Vox y Revuelta
«Vox, que vive de denunciar cacerías políticas, demuestra que también sabe organizarlas cuando conviene. Cambia el color del logo, pero no el método»

Imagen de archivo de una protesta con partidarios de Revuelta en Barcelona. | Paco Freire (Zuma Press)
No conozco a nadie que haya pasado por Vox y haya salido contento. Nadie. Salvo, claro está, quien sigue dentro. O quien sigue cobrando. O quien ha encontrado un hueco en la despensa. El resto sale escaldado, con la sensación de haber trabajado para una causa que se predica como cruzada moral y se gestiona como una carnicería interna donde el cuchillo siempre lo empuña el mismo.

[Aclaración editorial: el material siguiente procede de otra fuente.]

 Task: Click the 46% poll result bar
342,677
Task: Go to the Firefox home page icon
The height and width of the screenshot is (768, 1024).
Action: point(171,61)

El caso Revuelta no es un accidente. Es una radiografía. Una de esas placas que no gustan porque enseñan la caries debajo del discurso patriótico. Vox lleva años vendiéndose como el único partido limpio en una política infestada. El detergente moral. El quitamanchas del bipartidismo. Pero resulta que, cuando uno levanta la alfombra, aparecen las mismas pelusas. A veces, incluso más pequeñas. Un bonometro. Dos hamburguesas. La miseria elevada a conflicto de honor.
Santiago Abascal tiene una relación curiosa con los gestos. El único que se le recuerda con la dana fue ir a cargar un saco. Una foto. Un posado. En Paiporta o Catarroja no han visto ni su espectro. La épica del esfuerzo mínimo. Con Revuelta ocurrió algo parecido. Sirvió para llenar encuadres, para rodearse de jóvenes con banderas y para manifestarse frente a las sedes del PSOE. Atrezzo militante. Carne de pancarta. Hasta que dejó de ser útil.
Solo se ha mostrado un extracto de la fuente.